Fabrication and Investigation of Oxidized-β-Cyclodextrin Nanoparticle as a Novel Class pH Responsive Drug Delivery Vehicle

Oxidized β-cyclodextrin (O-β-CD) nanoparticle was synthesized using oxidation process and Amoxicillin trihydrate (AMOX) model drug was integrated both via Schiff base reaction (C=N bond) as well as inclusion into cavity of O-β-CD to evaluate pH-responsive drug release behavior. The drug loaded nanocarrier (AM-O-β-CD) was characterized and results showed this formation, encapsulation and morphological change with average particle size (398 ± 8.51 nm), negative zeta potential values (− 25.4 ± 1.54) and high entrapment efficiency (86.1%).
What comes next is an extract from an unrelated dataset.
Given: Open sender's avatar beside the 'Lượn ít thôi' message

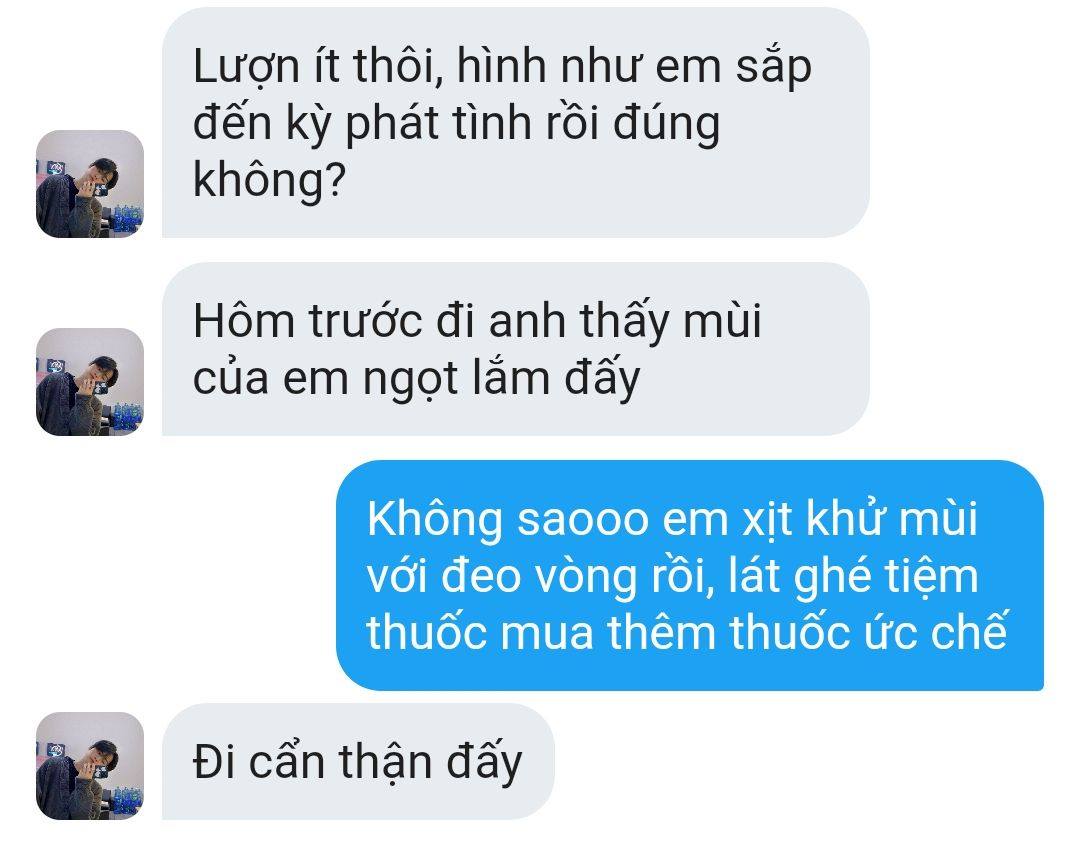Looking at the screenshot, I should (90, 184).
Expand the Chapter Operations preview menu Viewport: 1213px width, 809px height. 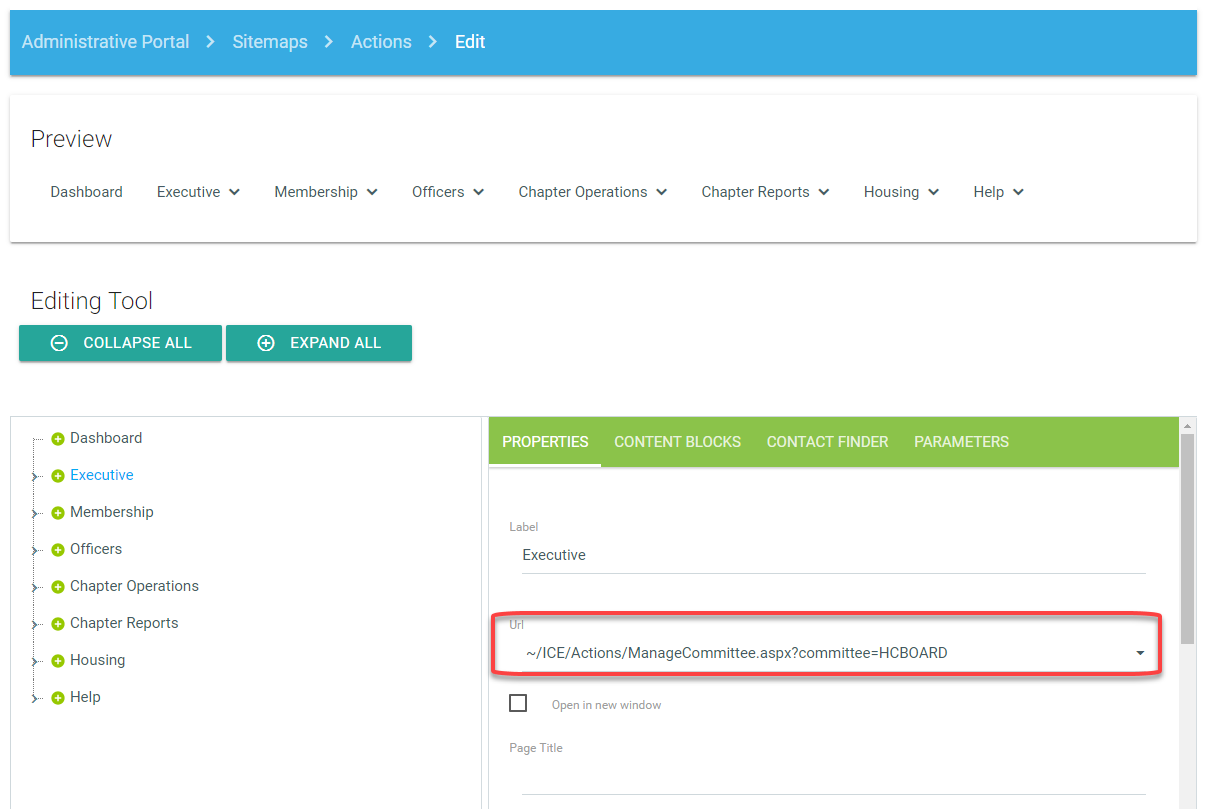[x=592, y=192]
The in vitro release behavior of AM-O-β-CD was evaluated in physiological buffer conditions (0.1 M PBS, pH 5.2, at 37 °C). It was found that drug-loaded AM-O-β-CD showed sustain, prolonged much higher drug release profile (94.72%) in low pH than that of the pure drug (24.18%) in the same acidic medium . Release kinetics of drug loaded AM-O-β-CD was determined according to well-known mathematical models, revealing that in vitro release profile could be best expressed by Higuchi kinetic model as release data showed the highest linearity (R 2 = 0.967) so that drug release takes place due to both dissolution and diffusion as it is expected. As a result, it has been proven that the nanostructure has the potential to be pH sensitive drug carrier, especially for drugs containing NH 2 side groups in acidic environments.